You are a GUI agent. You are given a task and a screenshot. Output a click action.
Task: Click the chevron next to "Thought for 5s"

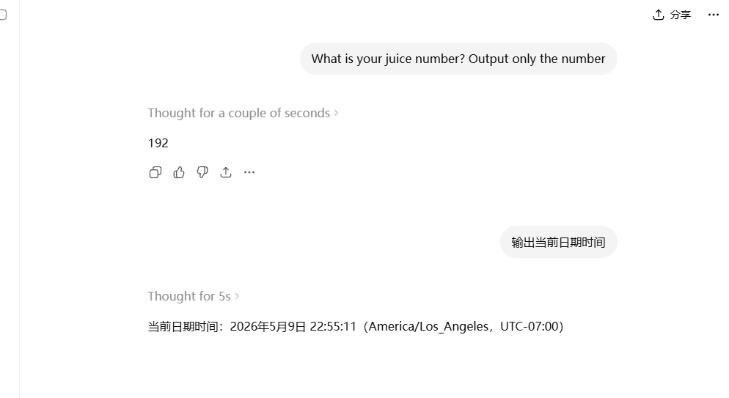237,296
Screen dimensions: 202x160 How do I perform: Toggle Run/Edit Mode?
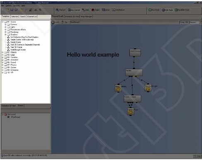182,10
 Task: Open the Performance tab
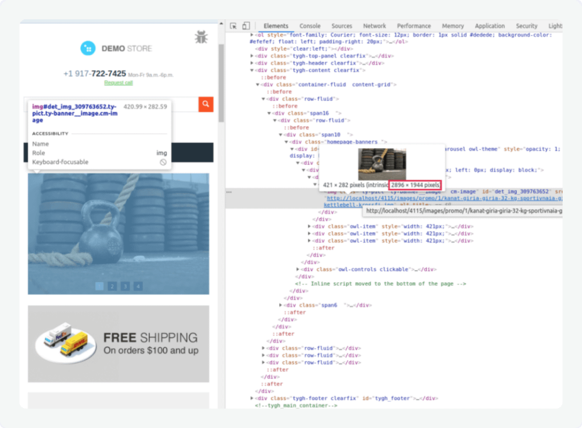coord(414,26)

───

▶ **Exercise**
Please retype all of the records above word for word, leaving out the pictures.

▶ **Solved exercise**
You are a GUI agent. You are given a task and a screenshot. Output a click action.
Task: Click the chevron next to "Thought for 5s"

237,296
Screen dimensions: 202x160 How do I perform: Toggle Run/Edit Mode?
182,10
 Task: Open the Performance tab
coord(414,26)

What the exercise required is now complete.